Skintific
Skintific
Skintific Skintific Skintific

detik Armada Laut Rusia Luncurkan Rudal Zircon di Laut Barents

detik Armada Laut Rusia
Skintific

detik Armada Laut Rusia Lancarkan Zircon Hipersonik dari Fregat Admiral Golovko di Laut Barents

Koran Sibolga — detik Armada Laut Rusia Sebagai bagian dari latihan gabungan “Zapad‑2025” dengan Belarus, Angkatan Laut Rusia meluncurkan rudal hipersonik terbaru, Zircon (Tsirkon), dari fregat Admiral Golovko di Laut Barents.

Latihan tersebut melibatkan berbagai elemen militer Rusia, termasuk pesawat-pesawat Su-34 yang melakukan serangan darat.

Skintific

detik Armada Laut Rusia Zircon: Senjata Hipersonik Rusia yang Dinilai Mengancam Sistem Pertahanan Modern

Rusia Lepas Kapal Fregat Berpeluru Kendali Hipersonik Zirkon ke Samudera Hindia - TIMES Indonesia


Baca Juga: Eks Kades Sumberjaya Bekasi Jadi Tersangka Korupsi Dana Desa Rp 2,5 Miliar

detik Armada Laut Rusia Peluncuran Zircon di Laut Barents: Isyarat Kekuatan Militer Rusia ke NATO dan Dunia

Kegiatan militer Rusia ini, khususnya peluncuran rudal hipersonik Zircon dari fregat Admiral Golovko, dipandang sebagai sinyal kuat bahwa Moskow ingin menunjukkan kekuatannya di wilayah Arktik dan Lautan Utara.
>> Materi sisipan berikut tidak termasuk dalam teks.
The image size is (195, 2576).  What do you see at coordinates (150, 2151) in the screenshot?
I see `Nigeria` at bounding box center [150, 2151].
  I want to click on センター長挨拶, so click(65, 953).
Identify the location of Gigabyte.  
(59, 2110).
Peluncuran seperti ini bisa memperkuat posisi tawar Rusia dalam dinamika keamanan regional.


detik Armada Laut Rusia Reaksi Internasional Terhadap Peluncuran Zircon Rusia di Barents Sea

Peluncuran rudal Zircon ini mendapat sorotan dari beberapa pihak luar negeri, terutama NATO dan negara-negara Eropa Utara, yang memperingatkan bahwa penggunaan rudal hipersonik oleh Rusia menambah kompleksitas keamanan di kawasan.

 Tentang Rudal Zircon

Meskipun Rusia dan Belarus menyatakan bahwa latihan ini bersifat defensif, NATO meluncurkan operasi Eastern Sentry untuk memperkuat sayap timurnya setelah insiden pesawat tak berawak Rusia jatuh di Polandia pada 9–10 September.
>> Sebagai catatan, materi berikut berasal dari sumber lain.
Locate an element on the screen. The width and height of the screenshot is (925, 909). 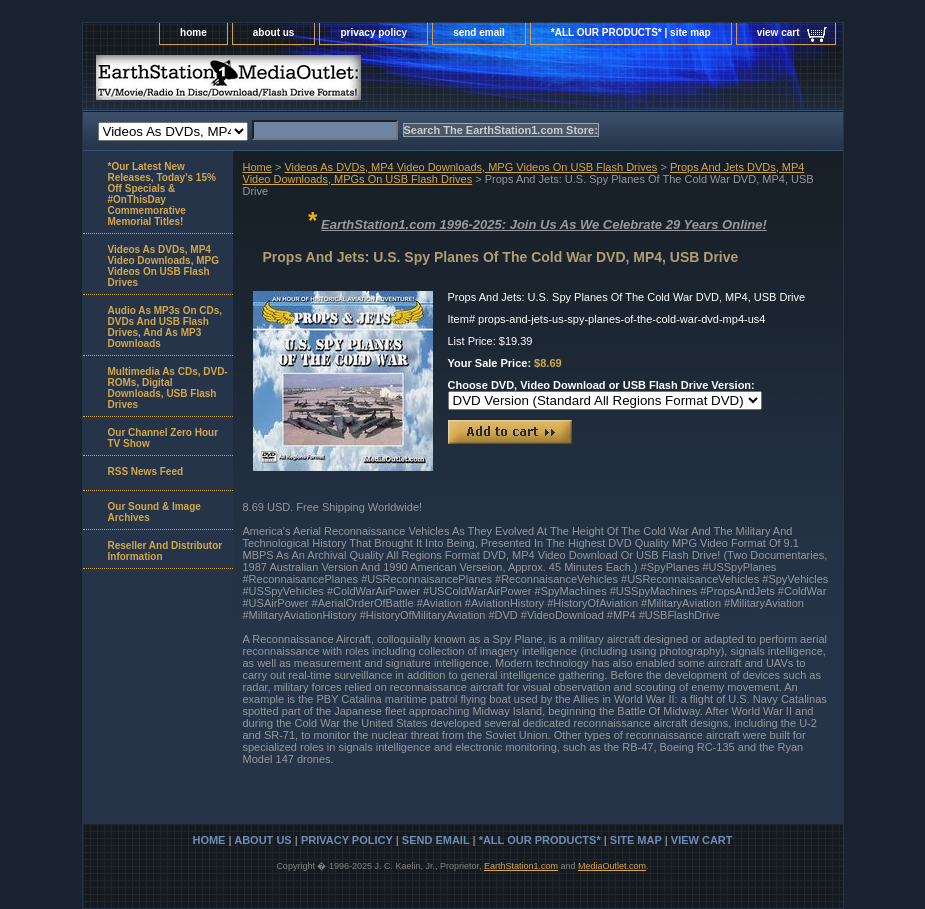
EarthStation1.com is located at coordinates (521, 866).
 Kementerian Pertahanan Rusia menyatakan bahwa operasi ini menjadi bukti kemajuan teknologi persenjataan Rusia dan kesiapan tempur armada lautnya.

Selain peluncuran rudal, latihan militer ini juga melibatkan dukungan udara dari pesawat tempur Su-34 dan pengawasan dari pesawat anti-kapal selam Tu-142.

Peluncuran Zircon di Laut Barents juga menjadi sinyal strategis Rusia untuk menunjukkan kekuatan militernya di kawasan Arktik yang kaya sumber daya dan menjadi fokus geopolitik penting, terutama dalam persaingan dengan NATO.

Meski Rusia menegaskan bahwa latihan Zapad 2025 bersifat defensif, langkah ini mendapat perhatian serius dari negara-negara Barat dan NATO yang memandang perkembangan senjata hipersonik sebagai ancaman baru dalam dinamika keamanan global.